** Opening Data extract block **

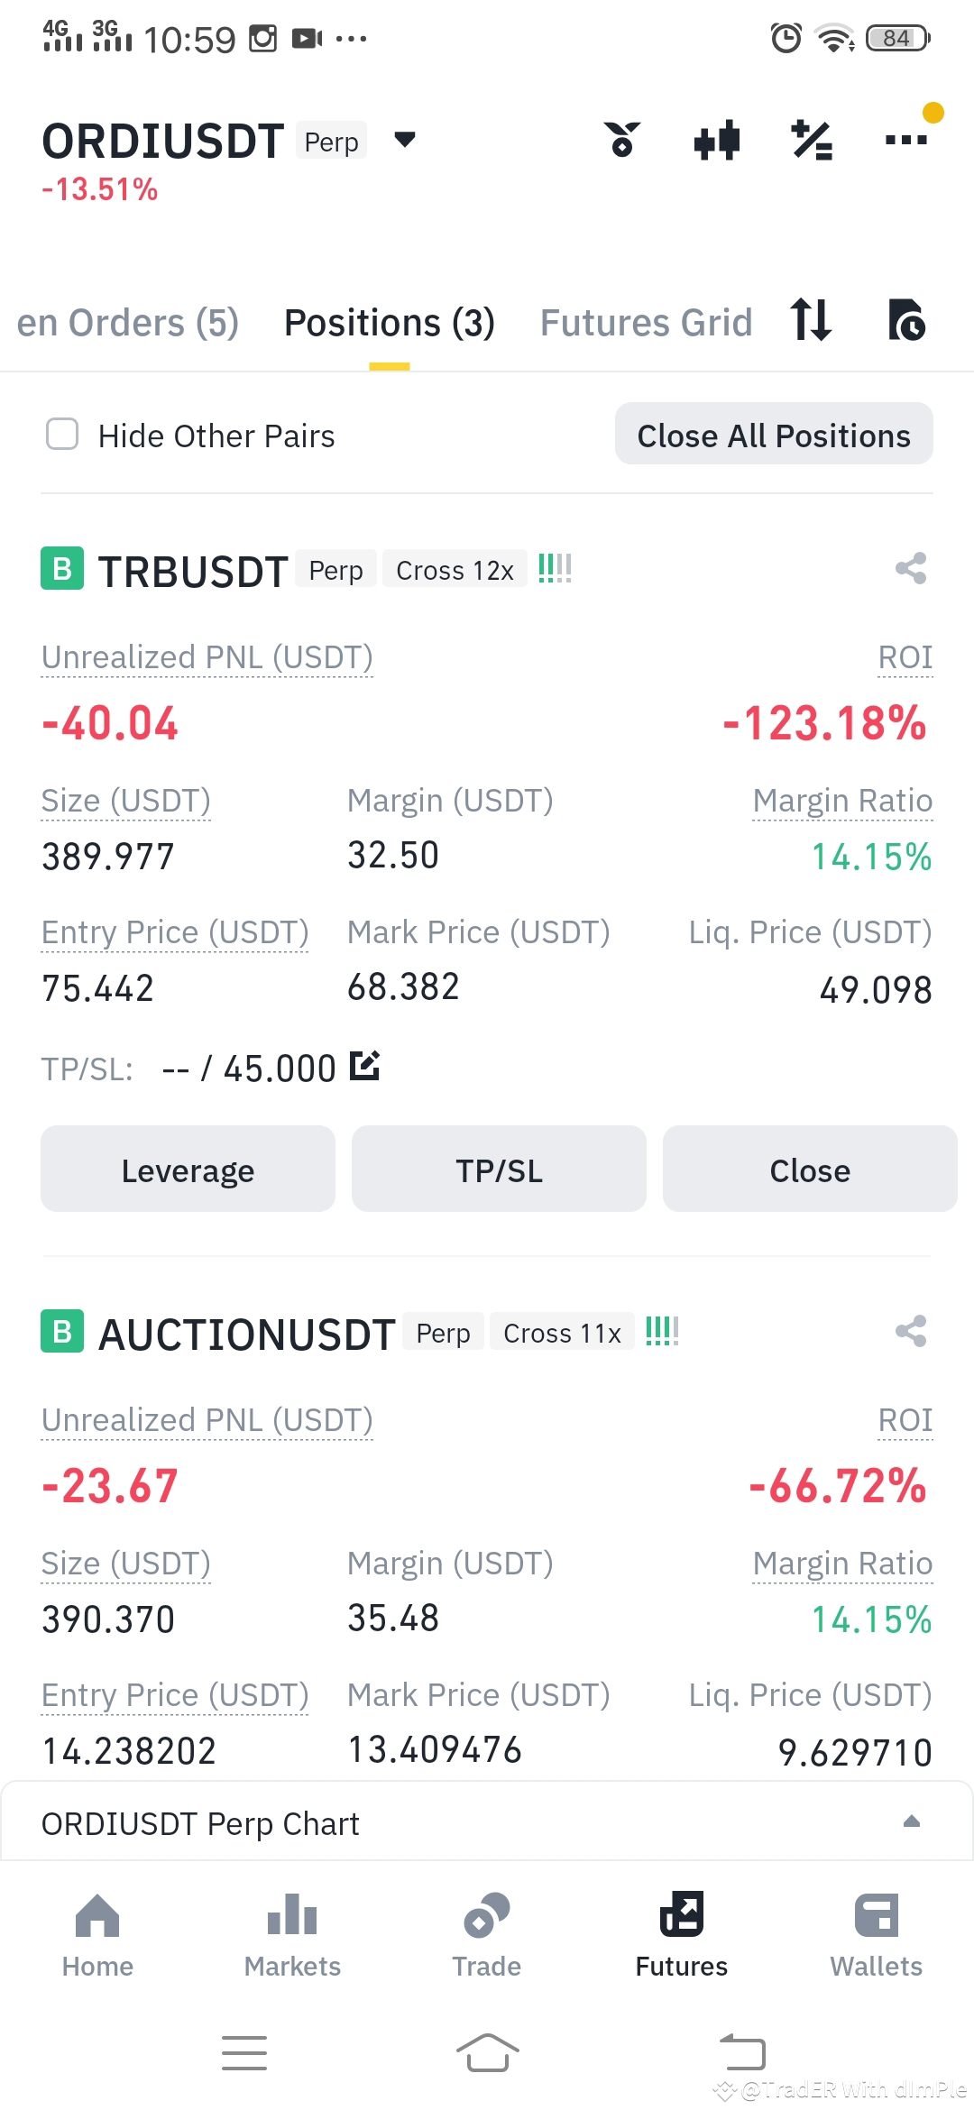Screen dimensions: 974x2110
Task: Change the TRBUSDT Cross 12x leverage tag
Action: 455,570
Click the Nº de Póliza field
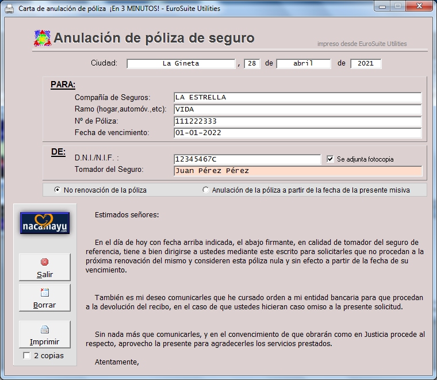Screen dimensions: 437x380 click(297, 121)
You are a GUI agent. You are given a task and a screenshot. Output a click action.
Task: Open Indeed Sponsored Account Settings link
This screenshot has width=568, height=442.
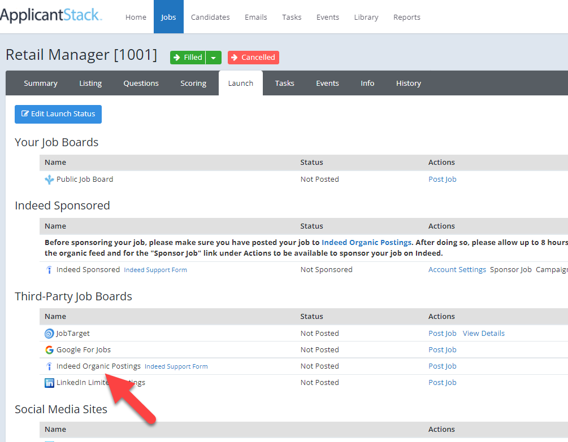(x=457, y=270)
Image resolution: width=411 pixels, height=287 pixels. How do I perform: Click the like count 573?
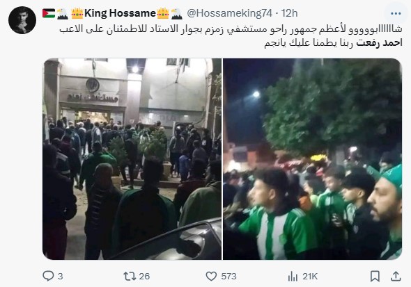pyautogui.click(x=228, y=277)
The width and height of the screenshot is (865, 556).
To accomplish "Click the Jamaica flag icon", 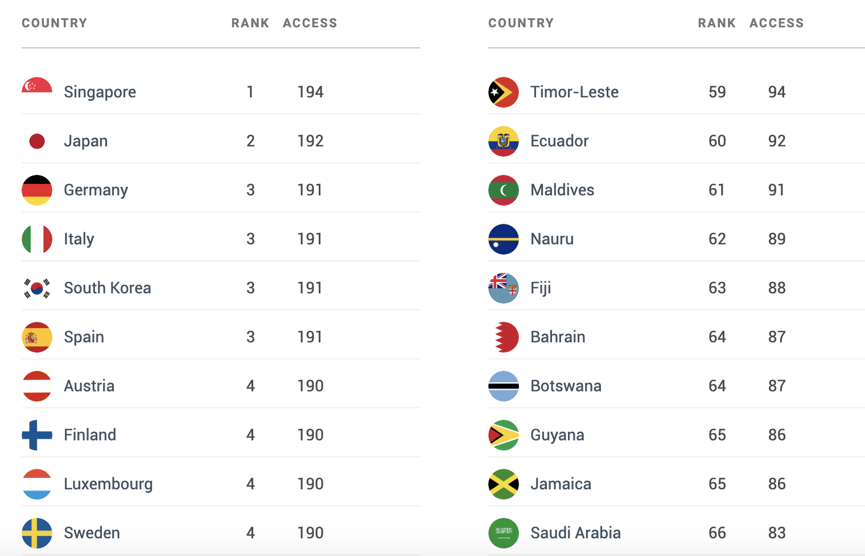I will click(x=504, y=484).
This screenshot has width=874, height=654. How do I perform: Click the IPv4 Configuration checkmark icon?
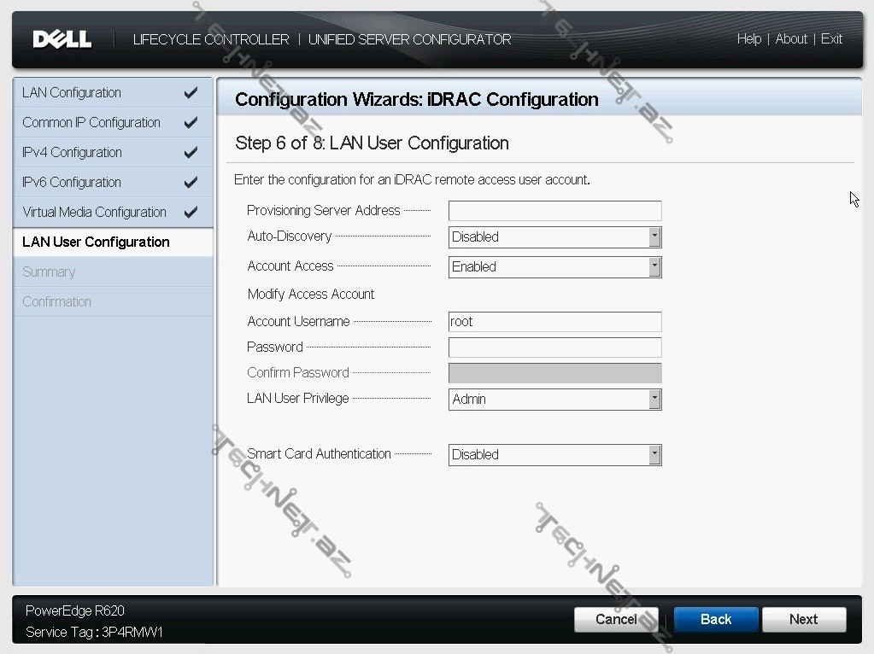click(191, 152)
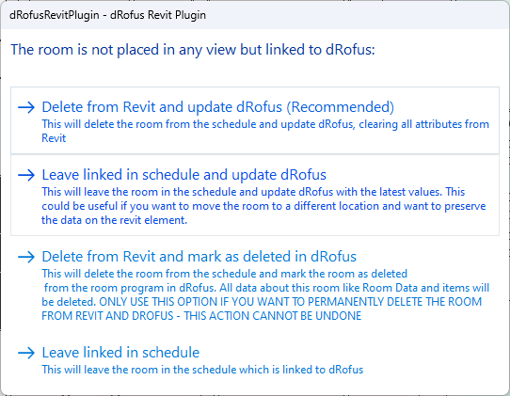Click the line 'could be useful if you want to move'
The image size is (510, 396).
coord(263,206)
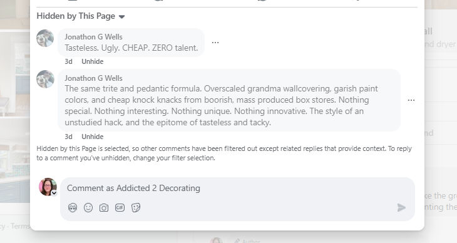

** Closing Data extract block **

Within the entries above, give again exactly the lines starting at the one that contains "Click the Nº de Póliza field" and ending at the one that contains "Task: Open Indeed", leaving out the pictures.

Result of the exercise –
Click the Nº de Póliza field
Screen dimensions: 437x380 click(297, 121)
You are a GUI agent. You are given a task and a screenshot. Output a click action.
Task: Open Indeed Sponsored Account Settings link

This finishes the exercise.